Astrid Neese, Chefin der Arbeitsagentur in Duisburg.

Foto: Christoph Reichwein (crei)/Reichwein, Christoph (crei)

Damit eine Integration der Betroffenen ins Arbeitsleben überhaupt gelingen könne, brauche jeder Einzelne ein begleitendes Coaching, auch über längere Zeit hinweg. „Die meisten Arbeitnehmer müssen auch nach einem dreiwöchigen Urlaub sich erst einmal wieder eingewöhnen. Wie soll das bei jemandem funktionieren, der mindesten sieben Jahre lang gar nicht gearbeitet hat?“, fragt sie.

Die Förderung dieser Menschen sei besonders wichtig, weil sich bekanntlich derartige Erwerbsbiografien häufig vererben: Haben Großeltern und Eltern schon Hartz IV-Leistungen bezogen, ist die Wahrscheinlichkeit deutlich größer, dass Kindern und Enkeln später das Gleiche passiert. „Jedes dritte Kind in Duisburg steht in irgendeinem Kontext zum Hartz IV-Bezug.
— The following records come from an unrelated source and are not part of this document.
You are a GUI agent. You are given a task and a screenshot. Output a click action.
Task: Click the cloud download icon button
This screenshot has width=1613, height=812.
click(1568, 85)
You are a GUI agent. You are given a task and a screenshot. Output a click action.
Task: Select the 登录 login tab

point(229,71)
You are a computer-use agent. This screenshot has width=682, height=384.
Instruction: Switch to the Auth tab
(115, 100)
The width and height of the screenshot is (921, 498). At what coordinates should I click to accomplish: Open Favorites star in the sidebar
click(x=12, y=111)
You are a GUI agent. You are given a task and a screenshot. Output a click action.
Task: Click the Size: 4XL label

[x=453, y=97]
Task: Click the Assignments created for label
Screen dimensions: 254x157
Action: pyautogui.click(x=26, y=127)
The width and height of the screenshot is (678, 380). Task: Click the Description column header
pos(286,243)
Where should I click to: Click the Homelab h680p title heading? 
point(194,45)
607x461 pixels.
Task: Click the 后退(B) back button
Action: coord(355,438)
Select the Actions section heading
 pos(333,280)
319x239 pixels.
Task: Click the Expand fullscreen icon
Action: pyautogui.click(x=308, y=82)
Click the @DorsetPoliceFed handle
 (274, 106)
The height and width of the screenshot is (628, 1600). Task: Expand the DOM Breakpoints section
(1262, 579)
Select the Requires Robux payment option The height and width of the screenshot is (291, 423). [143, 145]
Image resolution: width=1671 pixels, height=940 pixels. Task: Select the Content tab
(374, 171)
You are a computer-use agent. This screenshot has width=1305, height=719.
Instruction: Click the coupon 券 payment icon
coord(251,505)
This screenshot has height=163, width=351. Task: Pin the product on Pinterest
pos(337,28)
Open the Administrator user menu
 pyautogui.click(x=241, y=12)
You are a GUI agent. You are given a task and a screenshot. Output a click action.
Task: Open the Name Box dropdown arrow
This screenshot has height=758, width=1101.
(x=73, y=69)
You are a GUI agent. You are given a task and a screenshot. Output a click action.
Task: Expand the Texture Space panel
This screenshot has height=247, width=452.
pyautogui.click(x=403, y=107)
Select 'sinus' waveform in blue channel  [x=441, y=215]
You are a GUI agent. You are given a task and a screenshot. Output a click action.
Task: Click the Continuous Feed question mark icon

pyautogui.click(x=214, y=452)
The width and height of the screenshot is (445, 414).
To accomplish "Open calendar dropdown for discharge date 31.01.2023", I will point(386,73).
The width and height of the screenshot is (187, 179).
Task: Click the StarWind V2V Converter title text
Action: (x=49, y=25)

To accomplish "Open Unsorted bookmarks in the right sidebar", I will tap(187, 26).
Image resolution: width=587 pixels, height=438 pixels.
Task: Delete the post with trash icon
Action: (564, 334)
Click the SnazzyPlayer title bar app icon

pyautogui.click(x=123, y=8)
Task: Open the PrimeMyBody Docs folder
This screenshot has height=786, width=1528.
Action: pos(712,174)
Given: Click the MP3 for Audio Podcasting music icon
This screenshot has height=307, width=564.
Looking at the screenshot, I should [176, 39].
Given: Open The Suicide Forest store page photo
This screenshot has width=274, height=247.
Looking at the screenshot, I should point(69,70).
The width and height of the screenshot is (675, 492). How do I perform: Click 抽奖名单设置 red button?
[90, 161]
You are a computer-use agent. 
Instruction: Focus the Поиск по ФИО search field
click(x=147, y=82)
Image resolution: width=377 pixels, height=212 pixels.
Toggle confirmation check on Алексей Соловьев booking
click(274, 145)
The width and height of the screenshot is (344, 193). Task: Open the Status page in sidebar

Wenn wir das nachhaltig ändern wollen, müsste der Soziale Arbeitsmarkt deutlich ausgebaut werden“, sagt Astrid Neese.

Die SPD-Fraktion im Duisburger Stadtrat sieht das wohl ganz ähnlich: „Diese Menschen haben aufgrund ihrer beruflichen Auszeit häufig Schwierigkeiten, auf dem freien Arbeitsmarkt Fuß zu fassen. Die erfolgreiche Umsetzung eines staatlich geförderten „Sozialen Arbeitsmarktes“ bietet den Menschen eine sozialversicherungspflichtige und sinnstiftende Beschäftigung“, sagt Ratsfrau Andrea Demming-Rosenberg, Vorsitzende des Ausschusses für Arbeit, Soziales und Gesundheit.